Le modèle de l'expérimentation médicale ne peut pas non plus s'appliquer tel quel à des expérimentations menées dans un cadre scolaire, sur des groupes humains sur lesquels le contrôle ne peut, par définition, pas être total. Il semble néanmoins tout à fait possible de mettre en place, à terme, des expériences contrôlées, suivies et susceptibles d'être généralisées dans l'éducation nationale.
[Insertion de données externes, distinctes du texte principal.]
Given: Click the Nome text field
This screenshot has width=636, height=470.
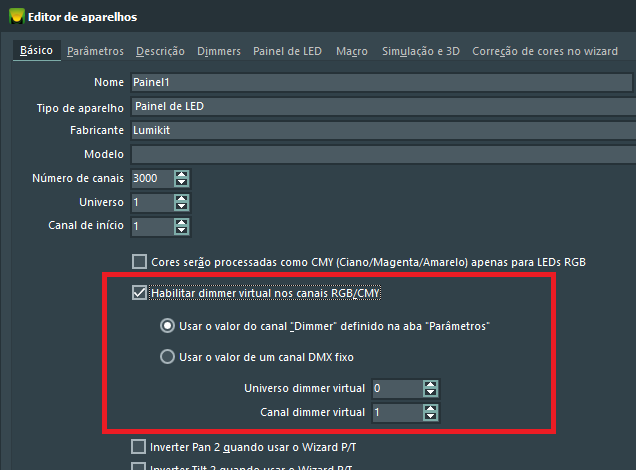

Dans l'état actuel du fonctionnement de l'institution, je suis toutefois assez pessimiste concernant les possibilités que nous avons de faire entendre la voix de la recherche.
Pas plus tard que ce soir, je m'apprête à rencontrer l'une de mes anciennes étudiantes, qui travaille maintenant à la DEGESCO et qui m'a invitée à participer à une expérimentation sur la carte scolaire. Or, j'ai constaté, à la lecture de la documentation qu'elle m'a adressée, que l'un des volets de cette expérimentation consistait à donner plus d'informations aux parents. La recherche a pourtant depuis longtemps démontré que le problème était loin d'être aussi simple et que ce n'était pas tant le déficit d'information des parents qui posait problème, que le fait que ceux-ci aient une vision très hiérarchisée des établissements scolaires.